The Dark Side of Predictive Analytics

The Dark Side of Predictive Analytics

Predictive modeling is great. By predicting future events and behaviors, companies can increase their competitive edge and managers can make better informed decisions. Yet when there is too much faith placed in these models, and these models are left unchecked, the result can be gravely unintended consequences.

How can machines running statistical models go bad?

Meet the Feedback Loop

A feedback loop in modeling is where the results of the model are somehow fed back into the model (sometimes intentionally, other times not). One simple example might be an ad placement model.

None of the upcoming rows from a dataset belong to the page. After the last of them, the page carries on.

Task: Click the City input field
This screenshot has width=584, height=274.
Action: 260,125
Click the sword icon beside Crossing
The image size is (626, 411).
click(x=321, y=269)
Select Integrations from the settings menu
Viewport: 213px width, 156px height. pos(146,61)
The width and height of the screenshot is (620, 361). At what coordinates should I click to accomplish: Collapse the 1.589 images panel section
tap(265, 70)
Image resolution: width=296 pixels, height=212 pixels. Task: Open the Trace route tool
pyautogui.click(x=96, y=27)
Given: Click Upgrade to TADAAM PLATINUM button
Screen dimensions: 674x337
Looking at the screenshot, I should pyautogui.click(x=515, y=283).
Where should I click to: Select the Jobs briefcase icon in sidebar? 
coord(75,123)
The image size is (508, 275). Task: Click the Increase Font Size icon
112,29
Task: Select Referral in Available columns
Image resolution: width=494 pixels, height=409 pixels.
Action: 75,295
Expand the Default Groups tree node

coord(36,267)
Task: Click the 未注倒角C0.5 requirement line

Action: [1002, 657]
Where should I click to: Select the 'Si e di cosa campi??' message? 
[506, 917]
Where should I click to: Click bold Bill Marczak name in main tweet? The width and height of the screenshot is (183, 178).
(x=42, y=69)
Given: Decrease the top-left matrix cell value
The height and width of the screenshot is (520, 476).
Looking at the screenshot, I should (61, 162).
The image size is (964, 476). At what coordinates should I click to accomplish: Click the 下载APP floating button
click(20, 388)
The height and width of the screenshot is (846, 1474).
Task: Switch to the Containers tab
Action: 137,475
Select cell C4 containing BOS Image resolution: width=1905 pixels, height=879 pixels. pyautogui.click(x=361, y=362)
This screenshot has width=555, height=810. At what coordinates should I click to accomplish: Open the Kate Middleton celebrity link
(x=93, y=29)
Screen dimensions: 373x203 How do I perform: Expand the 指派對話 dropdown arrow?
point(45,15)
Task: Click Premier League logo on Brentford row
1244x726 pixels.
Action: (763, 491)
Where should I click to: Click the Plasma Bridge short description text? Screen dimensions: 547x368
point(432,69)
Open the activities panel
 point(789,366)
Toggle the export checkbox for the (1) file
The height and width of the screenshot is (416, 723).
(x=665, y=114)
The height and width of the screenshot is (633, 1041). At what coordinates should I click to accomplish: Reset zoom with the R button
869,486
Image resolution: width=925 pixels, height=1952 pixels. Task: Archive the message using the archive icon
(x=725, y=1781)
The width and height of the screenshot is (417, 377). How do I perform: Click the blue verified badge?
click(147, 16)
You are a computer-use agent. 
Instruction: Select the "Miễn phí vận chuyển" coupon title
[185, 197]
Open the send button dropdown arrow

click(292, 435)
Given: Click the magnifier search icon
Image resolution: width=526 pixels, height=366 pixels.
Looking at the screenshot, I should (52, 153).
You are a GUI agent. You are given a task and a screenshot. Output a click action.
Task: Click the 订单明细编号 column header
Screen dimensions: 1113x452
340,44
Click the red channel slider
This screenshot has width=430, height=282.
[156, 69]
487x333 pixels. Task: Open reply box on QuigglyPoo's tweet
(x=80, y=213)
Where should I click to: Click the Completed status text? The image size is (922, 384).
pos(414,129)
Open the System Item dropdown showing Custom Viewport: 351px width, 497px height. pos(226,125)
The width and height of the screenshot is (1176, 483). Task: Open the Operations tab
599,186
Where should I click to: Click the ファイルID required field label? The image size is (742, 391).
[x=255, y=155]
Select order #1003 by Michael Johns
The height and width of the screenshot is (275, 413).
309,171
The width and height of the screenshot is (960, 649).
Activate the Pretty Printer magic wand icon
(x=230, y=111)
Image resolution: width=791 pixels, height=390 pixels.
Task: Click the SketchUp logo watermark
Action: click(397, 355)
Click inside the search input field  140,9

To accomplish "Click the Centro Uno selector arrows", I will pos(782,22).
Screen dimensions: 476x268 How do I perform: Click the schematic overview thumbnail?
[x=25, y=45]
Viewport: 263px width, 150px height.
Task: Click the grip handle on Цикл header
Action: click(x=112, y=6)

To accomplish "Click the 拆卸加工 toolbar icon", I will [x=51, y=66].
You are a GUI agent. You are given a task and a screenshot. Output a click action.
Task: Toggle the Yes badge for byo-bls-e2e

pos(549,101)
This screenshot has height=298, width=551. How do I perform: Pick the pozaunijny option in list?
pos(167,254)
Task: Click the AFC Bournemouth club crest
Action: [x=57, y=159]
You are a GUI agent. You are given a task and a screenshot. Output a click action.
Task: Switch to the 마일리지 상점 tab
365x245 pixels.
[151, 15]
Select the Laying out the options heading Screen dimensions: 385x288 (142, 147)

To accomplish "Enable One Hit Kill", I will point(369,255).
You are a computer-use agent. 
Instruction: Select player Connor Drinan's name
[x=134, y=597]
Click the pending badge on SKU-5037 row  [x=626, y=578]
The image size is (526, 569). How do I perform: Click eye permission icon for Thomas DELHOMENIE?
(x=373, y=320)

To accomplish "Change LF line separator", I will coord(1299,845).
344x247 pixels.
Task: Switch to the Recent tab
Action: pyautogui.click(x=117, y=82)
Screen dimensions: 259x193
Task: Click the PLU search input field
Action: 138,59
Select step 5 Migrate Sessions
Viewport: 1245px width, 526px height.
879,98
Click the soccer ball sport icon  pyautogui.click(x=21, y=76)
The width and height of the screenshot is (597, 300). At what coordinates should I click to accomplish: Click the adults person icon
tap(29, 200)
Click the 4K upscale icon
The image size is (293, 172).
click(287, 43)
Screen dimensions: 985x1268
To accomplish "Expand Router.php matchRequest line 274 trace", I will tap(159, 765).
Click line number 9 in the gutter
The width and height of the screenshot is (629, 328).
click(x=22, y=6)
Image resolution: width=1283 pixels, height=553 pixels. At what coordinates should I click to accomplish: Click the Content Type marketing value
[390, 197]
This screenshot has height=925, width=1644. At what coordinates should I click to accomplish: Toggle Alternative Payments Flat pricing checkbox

Imagine you built a model determining where on a page to place an ad based on the webpage visitor. When a visitor in group A sees an ad on the left margin, he clicks on it. This click is fed back into the model, meaning left margin placement will have more weight when selecting where to place the ad when another group A visitor comes to your page. 

This is good, and in this case - intentional. The model is constantly retraining itself using a feedback loop. 

When feedback loops go bad...

Gaming the system. 

Build a better mousetrap.. the mice get smarter.

Imagine a predictive model developed to determine entrance into a university. Let's say when you initially built the model, you discovered that students who took German in high school seemed to be better students overall. Now as we all know, correlation is not causation. Perhaps this was just a blip in your data set, or maybe it was just the language most commonly offered at the better high schools. The truth is, you don't actually know. 

How can this be a problem?

Competition to get into universities (especially highly sought after universities) is fierce to say the least. There are entire industries designed to help students get past the admissions process. These industries use any insider knowledge they can glean, and may even try reverse engineering the admissions algorithm. 

The result - a feedback loop

These advisers will learn that taking German greatly increases a student's chance of admission at this imaginary university. Soon they will be advising prospective students (and their parents) who otherwise would not have any chance of being accepted into your school, to sign up for German classes. Well now you have a bunch of students, who may no longer be the best fit, making their way past your model. 

While ad clicks or college admissions are one thing, policing and criminal sentencing algorithms run the risk of being much more harmful.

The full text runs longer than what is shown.